EXERCISE MATERIALS section start

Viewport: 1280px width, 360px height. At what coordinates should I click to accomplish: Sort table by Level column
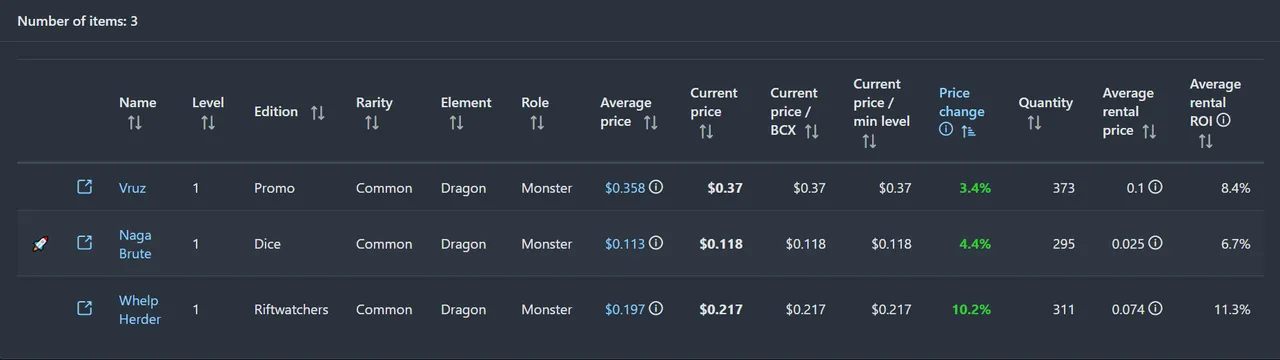208,123
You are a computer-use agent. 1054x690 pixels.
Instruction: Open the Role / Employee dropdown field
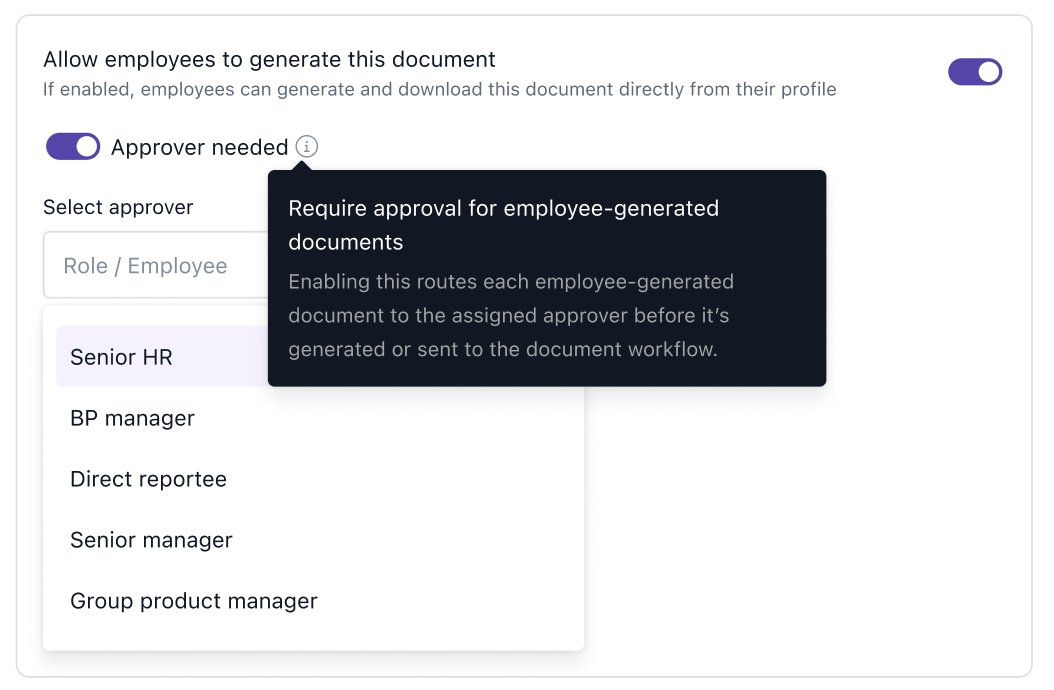coord(150,266)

EXERCISE MATERIALS section end

*WHAT IS REQUIRED*.
The copy you output must match the entries above exactly, except that it has no pictures.

*EXERCISE OUTPUT*.
Viewport: 1280px width, 360px height. At what coordinates should I click to accomplish: Sort table by Level column
208,123
You are a computer-use agent. 1054x690 pixels.
Instruction: Open the Role / Employee dropdown field
coord(150,266)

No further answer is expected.